Needed from the data below: every line from the one with "Accept (38, 2543)" up to and including the one with "16 (301, 118)", repeated exactly and with nothing else.

***** AVAILABLE DATA *****

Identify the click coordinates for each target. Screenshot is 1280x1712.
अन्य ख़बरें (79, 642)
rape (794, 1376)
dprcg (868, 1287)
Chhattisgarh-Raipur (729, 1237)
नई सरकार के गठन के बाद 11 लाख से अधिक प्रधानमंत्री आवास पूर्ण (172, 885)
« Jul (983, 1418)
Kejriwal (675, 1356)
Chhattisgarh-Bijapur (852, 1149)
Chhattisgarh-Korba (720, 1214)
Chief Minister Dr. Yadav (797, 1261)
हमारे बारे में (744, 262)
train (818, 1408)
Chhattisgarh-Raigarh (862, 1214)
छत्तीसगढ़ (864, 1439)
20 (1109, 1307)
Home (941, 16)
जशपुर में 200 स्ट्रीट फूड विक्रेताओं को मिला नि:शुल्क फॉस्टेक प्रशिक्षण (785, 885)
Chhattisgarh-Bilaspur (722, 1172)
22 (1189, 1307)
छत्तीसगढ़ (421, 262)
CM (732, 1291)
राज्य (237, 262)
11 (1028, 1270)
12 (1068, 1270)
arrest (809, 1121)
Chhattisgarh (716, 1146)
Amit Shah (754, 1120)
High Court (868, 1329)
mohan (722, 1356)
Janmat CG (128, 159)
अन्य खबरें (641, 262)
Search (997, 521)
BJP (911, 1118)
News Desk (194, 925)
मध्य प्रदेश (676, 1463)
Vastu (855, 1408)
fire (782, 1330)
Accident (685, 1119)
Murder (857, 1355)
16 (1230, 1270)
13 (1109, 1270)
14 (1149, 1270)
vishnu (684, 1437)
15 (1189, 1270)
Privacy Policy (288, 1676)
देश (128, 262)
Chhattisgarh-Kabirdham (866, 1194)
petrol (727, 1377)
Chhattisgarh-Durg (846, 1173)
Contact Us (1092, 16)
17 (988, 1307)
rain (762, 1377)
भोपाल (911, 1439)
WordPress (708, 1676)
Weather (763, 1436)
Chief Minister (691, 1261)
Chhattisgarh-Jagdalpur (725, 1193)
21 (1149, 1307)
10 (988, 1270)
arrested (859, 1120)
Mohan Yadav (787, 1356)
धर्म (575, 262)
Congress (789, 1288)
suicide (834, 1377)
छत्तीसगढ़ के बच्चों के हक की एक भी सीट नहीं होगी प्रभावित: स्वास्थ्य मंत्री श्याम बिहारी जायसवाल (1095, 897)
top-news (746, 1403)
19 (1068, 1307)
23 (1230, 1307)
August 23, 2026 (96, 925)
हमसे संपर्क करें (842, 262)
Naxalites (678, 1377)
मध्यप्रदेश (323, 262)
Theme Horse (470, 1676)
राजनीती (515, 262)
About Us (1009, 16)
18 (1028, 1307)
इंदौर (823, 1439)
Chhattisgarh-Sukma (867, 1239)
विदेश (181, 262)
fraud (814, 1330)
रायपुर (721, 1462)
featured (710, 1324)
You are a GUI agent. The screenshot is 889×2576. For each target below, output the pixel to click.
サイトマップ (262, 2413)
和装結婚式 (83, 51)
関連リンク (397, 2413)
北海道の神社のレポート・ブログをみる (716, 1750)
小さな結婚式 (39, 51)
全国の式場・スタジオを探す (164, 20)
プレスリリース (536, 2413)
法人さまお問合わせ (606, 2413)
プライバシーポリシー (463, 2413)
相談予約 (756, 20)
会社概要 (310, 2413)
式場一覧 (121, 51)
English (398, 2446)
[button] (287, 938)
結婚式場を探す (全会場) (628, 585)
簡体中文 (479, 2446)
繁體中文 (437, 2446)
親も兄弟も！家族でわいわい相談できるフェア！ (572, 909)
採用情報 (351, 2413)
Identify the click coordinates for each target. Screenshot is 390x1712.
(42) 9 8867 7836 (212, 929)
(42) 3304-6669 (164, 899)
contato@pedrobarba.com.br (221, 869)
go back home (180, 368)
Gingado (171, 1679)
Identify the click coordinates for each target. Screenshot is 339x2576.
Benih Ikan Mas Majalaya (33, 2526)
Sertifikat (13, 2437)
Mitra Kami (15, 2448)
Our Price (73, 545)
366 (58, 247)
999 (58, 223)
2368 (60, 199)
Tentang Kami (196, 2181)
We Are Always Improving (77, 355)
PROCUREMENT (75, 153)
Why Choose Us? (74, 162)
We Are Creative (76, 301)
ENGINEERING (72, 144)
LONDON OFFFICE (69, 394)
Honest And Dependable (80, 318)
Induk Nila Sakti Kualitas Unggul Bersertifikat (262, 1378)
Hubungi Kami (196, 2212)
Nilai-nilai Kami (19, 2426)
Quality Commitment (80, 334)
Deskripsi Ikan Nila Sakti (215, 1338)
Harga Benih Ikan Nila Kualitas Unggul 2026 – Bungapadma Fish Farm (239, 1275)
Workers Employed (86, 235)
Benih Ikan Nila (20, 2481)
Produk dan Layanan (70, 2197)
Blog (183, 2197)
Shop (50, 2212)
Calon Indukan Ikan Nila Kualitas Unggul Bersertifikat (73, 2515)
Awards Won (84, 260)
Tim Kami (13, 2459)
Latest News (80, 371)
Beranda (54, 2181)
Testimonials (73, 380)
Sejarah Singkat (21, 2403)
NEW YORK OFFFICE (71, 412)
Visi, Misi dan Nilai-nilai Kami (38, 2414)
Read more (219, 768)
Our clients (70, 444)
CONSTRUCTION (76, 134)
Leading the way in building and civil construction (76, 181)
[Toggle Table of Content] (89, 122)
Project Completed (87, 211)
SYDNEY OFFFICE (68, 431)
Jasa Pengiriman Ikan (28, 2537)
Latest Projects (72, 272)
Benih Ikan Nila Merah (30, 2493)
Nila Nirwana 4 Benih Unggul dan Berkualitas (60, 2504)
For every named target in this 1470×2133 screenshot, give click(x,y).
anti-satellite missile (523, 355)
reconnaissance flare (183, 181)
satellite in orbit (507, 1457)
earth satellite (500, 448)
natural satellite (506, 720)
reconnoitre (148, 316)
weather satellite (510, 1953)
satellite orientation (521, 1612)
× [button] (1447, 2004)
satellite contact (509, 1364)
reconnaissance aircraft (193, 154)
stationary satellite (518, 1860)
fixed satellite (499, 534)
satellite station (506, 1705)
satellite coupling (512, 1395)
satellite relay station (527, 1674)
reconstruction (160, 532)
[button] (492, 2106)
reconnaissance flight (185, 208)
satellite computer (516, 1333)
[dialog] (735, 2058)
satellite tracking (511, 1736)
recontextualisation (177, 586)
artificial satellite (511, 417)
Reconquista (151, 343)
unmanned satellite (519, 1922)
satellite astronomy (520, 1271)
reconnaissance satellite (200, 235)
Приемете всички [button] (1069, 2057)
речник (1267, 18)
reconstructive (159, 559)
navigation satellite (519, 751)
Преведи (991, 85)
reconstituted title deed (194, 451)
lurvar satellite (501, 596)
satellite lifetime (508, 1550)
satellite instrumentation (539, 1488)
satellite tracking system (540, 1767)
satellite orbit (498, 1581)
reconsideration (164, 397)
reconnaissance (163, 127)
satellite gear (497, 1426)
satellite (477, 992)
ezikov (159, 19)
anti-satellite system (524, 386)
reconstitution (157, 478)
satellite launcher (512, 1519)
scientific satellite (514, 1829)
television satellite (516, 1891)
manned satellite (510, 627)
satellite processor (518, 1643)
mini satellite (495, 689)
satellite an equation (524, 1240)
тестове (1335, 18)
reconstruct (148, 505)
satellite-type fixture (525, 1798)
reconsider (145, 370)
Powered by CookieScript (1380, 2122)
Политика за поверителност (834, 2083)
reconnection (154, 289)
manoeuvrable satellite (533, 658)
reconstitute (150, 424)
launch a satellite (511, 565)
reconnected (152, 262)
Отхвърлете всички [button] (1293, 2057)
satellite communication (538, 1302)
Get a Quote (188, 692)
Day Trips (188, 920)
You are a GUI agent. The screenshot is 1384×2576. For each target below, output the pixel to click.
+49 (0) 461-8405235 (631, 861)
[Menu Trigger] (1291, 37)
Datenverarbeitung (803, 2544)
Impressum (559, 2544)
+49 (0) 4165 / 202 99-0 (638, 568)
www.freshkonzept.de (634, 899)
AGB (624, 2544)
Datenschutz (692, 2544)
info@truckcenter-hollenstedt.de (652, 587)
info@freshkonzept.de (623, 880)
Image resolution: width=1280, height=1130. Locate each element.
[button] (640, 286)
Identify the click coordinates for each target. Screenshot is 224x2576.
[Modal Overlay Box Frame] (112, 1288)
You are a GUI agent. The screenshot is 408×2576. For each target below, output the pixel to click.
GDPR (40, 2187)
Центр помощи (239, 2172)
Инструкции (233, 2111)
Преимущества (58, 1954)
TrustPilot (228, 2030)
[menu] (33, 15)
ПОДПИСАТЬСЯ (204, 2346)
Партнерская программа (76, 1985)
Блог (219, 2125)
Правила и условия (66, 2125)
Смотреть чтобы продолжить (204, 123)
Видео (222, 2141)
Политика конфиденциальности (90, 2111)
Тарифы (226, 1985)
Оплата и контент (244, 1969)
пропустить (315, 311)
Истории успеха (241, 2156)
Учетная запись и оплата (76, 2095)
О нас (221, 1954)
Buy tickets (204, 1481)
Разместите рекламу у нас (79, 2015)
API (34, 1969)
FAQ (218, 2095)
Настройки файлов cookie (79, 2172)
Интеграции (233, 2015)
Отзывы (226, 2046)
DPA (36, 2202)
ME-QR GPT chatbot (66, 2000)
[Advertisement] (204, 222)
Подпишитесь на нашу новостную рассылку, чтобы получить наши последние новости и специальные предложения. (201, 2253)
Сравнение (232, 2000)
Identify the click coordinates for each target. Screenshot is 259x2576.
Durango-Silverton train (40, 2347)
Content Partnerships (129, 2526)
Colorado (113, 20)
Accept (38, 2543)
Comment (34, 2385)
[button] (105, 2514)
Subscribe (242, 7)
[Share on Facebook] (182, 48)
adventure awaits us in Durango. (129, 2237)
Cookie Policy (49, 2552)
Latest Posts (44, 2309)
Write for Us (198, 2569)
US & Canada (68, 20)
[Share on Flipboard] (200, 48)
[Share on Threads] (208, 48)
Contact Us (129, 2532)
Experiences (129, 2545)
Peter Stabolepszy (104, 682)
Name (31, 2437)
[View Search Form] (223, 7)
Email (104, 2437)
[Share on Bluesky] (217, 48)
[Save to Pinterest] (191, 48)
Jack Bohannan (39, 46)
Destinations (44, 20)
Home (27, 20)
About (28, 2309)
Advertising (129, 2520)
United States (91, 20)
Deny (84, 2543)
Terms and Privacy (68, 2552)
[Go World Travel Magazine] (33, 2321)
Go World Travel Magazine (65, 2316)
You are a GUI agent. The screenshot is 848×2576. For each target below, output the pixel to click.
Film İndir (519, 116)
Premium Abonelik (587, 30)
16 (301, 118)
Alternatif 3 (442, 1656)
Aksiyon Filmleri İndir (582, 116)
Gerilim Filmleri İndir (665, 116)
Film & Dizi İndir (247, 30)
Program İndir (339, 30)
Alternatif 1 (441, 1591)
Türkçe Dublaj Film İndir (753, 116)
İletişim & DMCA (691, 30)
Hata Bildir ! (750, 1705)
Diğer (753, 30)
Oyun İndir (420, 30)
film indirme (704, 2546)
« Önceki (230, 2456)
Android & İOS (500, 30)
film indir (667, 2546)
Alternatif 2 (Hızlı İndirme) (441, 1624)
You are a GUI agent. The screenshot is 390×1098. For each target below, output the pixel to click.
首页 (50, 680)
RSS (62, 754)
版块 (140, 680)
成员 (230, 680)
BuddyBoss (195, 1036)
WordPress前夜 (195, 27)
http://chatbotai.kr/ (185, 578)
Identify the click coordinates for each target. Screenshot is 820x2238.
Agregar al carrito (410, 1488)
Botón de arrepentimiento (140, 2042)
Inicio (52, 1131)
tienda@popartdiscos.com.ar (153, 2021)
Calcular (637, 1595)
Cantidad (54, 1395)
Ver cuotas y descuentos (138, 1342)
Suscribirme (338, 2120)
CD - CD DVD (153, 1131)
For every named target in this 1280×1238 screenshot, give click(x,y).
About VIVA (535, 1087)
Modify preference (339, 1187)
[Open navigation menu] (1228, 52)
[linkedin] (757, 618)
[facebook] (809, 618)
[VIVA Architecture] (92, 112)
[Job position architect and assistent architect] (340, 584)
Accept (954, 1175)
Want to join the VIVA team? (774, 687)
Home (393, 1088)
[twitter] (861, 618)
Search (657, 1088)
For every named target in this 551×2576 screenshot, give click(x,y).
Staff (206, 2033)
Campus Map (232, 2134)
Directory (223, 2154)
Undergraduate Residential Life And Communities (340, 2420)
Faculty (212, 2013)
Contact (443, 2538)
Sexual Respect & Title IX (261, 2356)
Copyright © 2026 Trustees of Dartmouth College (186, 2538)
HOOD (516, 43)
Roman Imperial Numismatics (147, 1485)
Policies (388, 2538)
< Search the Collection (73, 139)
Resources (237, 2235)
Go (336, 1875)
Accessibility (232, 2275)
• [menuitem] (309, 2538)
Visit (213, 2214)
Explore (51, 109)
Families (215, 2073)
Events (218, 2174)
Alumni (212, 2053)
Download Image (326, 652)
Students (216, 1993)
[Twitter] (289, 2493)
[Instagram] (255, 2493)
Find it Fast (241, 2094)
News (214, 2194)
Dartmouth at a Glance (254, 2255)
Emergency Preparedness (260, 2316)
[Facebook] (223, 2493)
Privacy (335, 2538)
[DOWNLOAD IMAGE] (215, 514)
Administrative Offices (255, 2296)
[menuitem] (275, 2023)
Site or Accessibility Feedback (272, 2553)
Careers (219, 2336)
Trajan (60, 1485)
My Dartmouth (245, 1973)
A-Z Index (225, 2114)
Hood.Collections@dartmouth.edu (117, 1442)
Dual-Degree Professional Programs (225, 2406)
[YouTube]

*****

→ **ANSWER FOR THE TASK**:
Accept (38, 2543)
Comment (34, 2385)
[button] (105, 2514)
Subscribe (242, 7)
[Share on Facebook] (182, 48)
adventure awaits us in Durango. (129, 2237)
Cookie Policy (49, 2552)
Latest Posts (44, 2309)
Write for Us (198, 2569)
US & Canada (68, 20)
[Share on Flipboard] (200, 48)
[Share on Threads] (208, 48)
Contact Us (129, 2532)
Experiences (129, 2545)
Peter Stabolepszy (104, 682)
Name (31, 2437)
[View Search Form] (223, 7)
Email (104, 2437)
[Share on Bluesky] (217, 48)
[Save to Pinterest] (191, 48)
Jack Bohannan (39, 46)
Destinations (44, 20)
Home (27, 20)
About (28, 2309)
Advertising (129, 2520)
United States (91, 20)
Deny (84, 2543)
Terms and Privacy (68, 2552)
[Go World Travel Magazine] (33, 2321)
Go World Travel Magazine (65, 2316)
You are a GUI agent. The screenshot is 848×2576. For each target below, output the pixel to click.
Film İndir (519, 116)
Premium Abonelik (587, 30)
16 (301, 118)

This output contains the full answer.